Note the use of | for piping one textkit command into another.

With no file passed in, many textkit commands default to standard in. This can be indicated explicitly by using a dash (-) to indicate standard in.

Commands that begin with text in textkit transform text into tokens of some sort.

Any command that uses words expects to work with token documents that have one word per line.

A bigram is just a special case of an NGram - so lets make some ngrams of size 5:

textkit text2words input.txt | textkit words2ngrams -n 5

Which produces:

Mrs. Bennet deigned not to
Bennet deigned not to make
deigned not to make any
not to make any reply
to make any reply ,
make any reply , but
any reply , but ,
reply , but , unable
, but , unable to
but , unable to contain
, unable to contain herself
unable to contain herself ,
to contain herself , began
contain herself , began scolding
herself , began scolding one
, began scolding one of
began scolding one of her
scolding one of her daughters
one of her daughters .

Notice the -n argument to indicate the number of words that should be included in each ngram.

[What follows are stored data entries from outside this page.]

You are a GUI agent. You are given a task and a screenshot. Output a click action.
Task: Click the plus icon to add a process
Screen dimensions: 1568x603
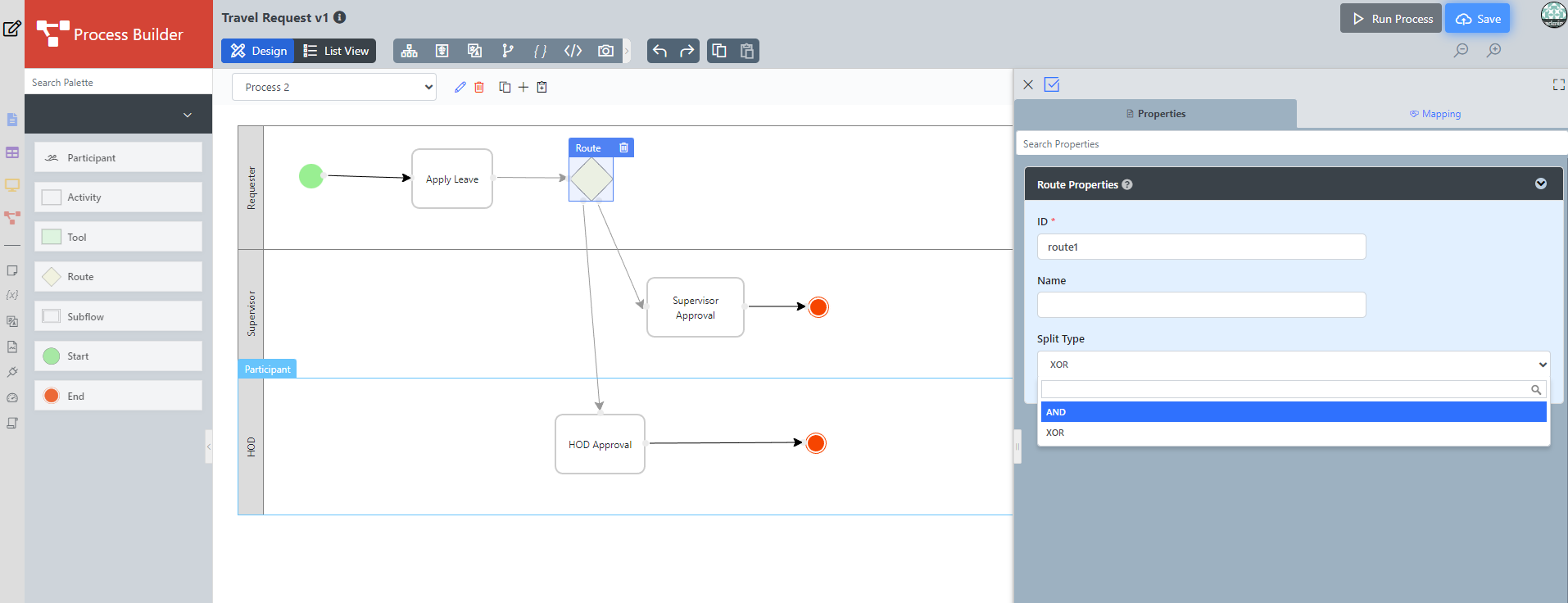(523, 87)
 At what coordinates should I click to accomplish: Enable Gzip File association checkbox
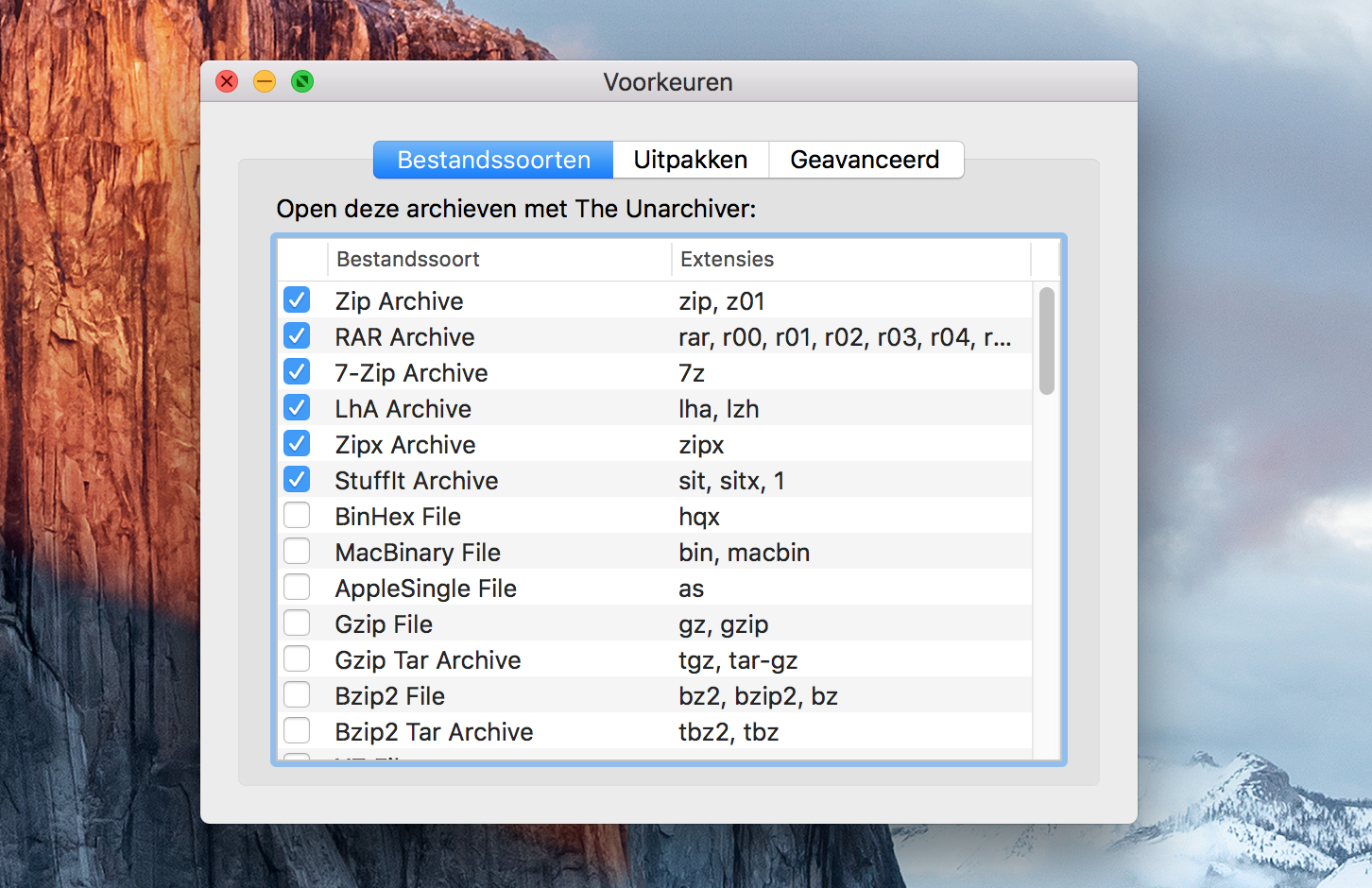point(297,623)
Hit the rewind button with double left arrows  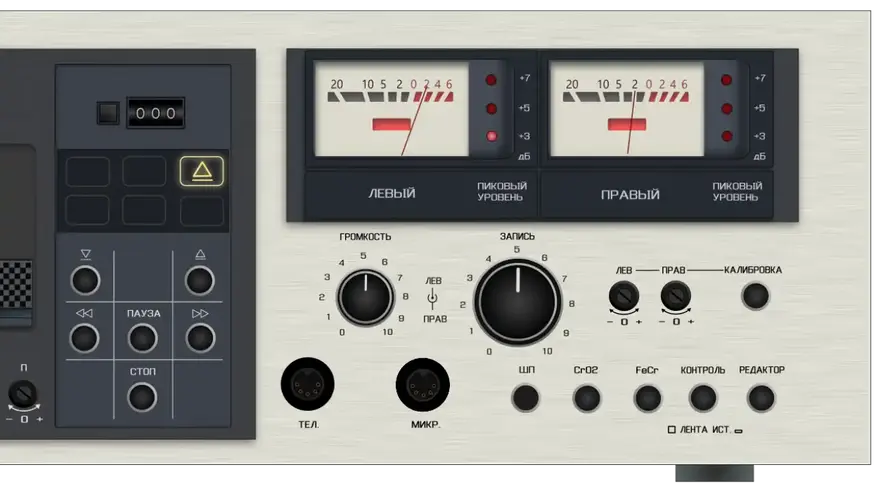(85, 339)
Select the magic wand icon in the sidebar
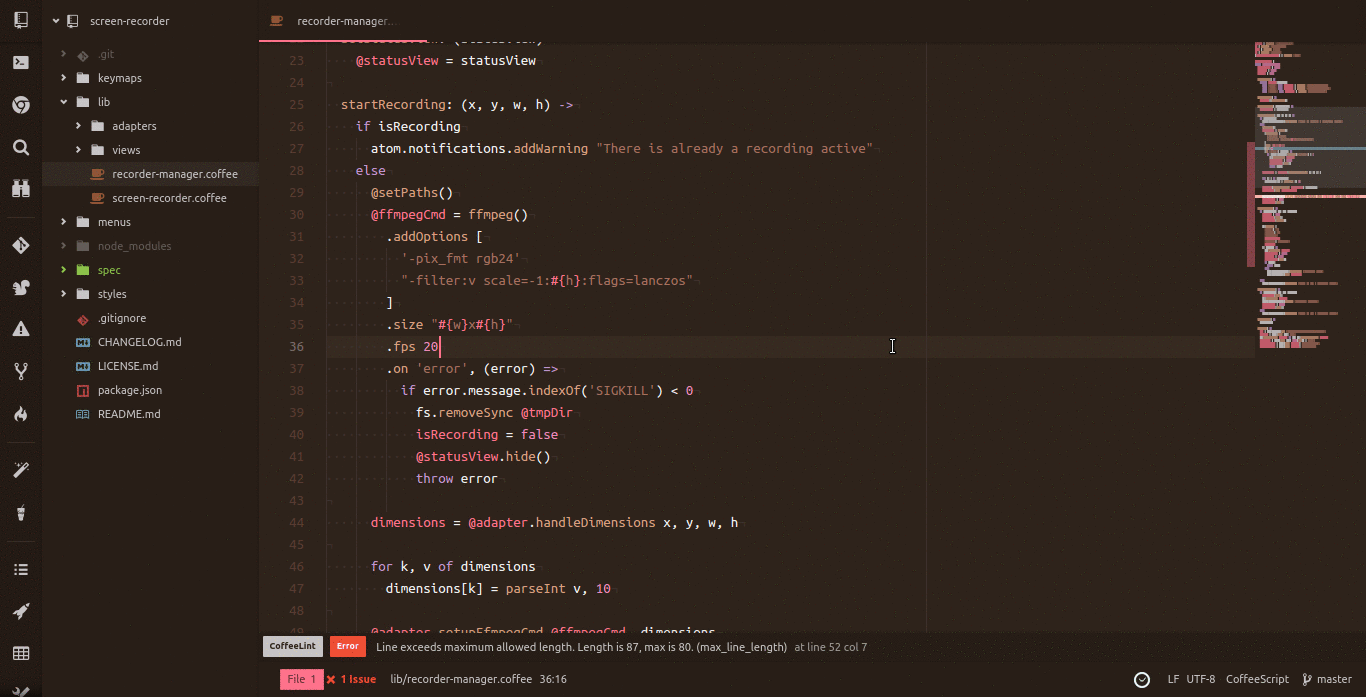The image size is (1366, 697). [20, 469]
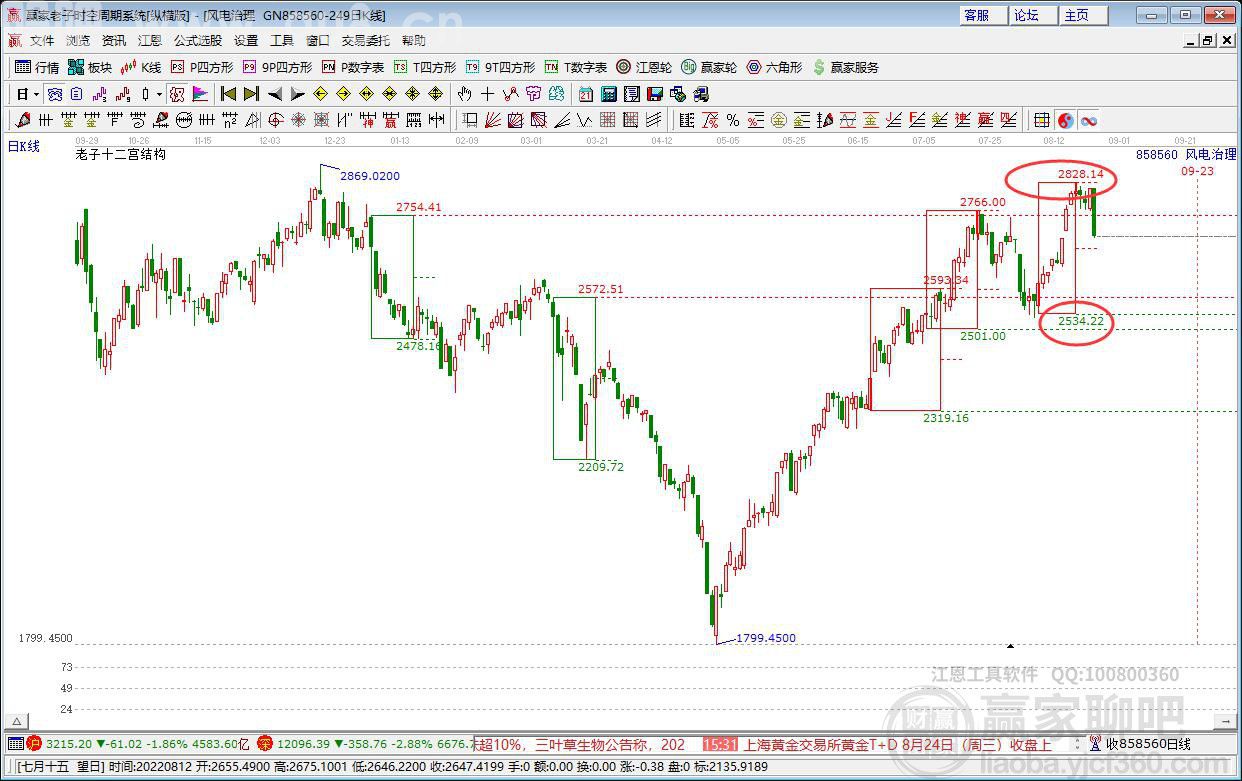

With all textkit commands, the --help flag shows all possible arguments for a command.

textkit words2ngrams --help
Usage: textkit words2ngrams [OPTIONS] [TOKENS]

    Tokenize words into ngrams. ngrams are n-length word tokens. Punctuation
    is considered as a separate token.

Options:
  --sep TEXT            Separator between words in bigram output.  [default: ]
  -n, --length INTEGER  Length of the n-gram  [default: 2]
  --help                Show this message and exit.

Filter Tokens

textkit includes a number of filtering capabilities that can be useful for tweaking your tokens.

Notice our word and ngram tokens above include commas and periods? Let’s remove them using filterpunc.

textkit text2words input.txt | textkit filterpunc

If we don’t want to pipe these commands together, we can also just execute filters on the words.txt - the saved word token file.

textkit filterpunc words.txt

In natural language processing, stop words are words so common that they provide little information about a document, and so are often removed. Textkit’s filterwords will remove stop words from our token output.

textkit filterwords words.txt

We can also just filter words that are less then a certain number of characters long:

textkit filterlengths -m 5 words.txt

This would produce:

Bennet
deigned
reply
unable
contain
herself
began
scolding
daughters

Transform Tokens

There are a number of tools in textkit to transform tokens in varous ways.

Ensuring the casing of our tokens is consistent is a common text analysis preprocessing step.

This is done in textkit using tokens2lower and tokens2upper. These commands work on tokens as well as raw text.

textkit tokens2lower input.txt
mrs. bennet deigned not to make any reply, but, unable to contain
herself, began scolding one of her daughters.
textkit tokens2upper words.txt
MRS. BENNET DEIGNED NOT TO MAKE ANY REPLY, BUT, UNABLE TO CONTAIN
HERSELF, BEGAN SCOLDING ONE OF HER DAUGHTERS.

Token Information and Stats

textkit is also great for finding out interesting stuff about your text.

Count unique tokens with tokens2counts, which outputs a CSV-like output that includes the token and the count of that token in the document.

textkit tokens2counts words.txt

TODO: topbigrams

TODO: tokens2pos

Package

Once the tokens are setup and transformed the way you want them, it can be useful to package up a set of documents into a single file for downstream visualization or other uses.

textkit tokens2json words1.txt words2.txt > out.json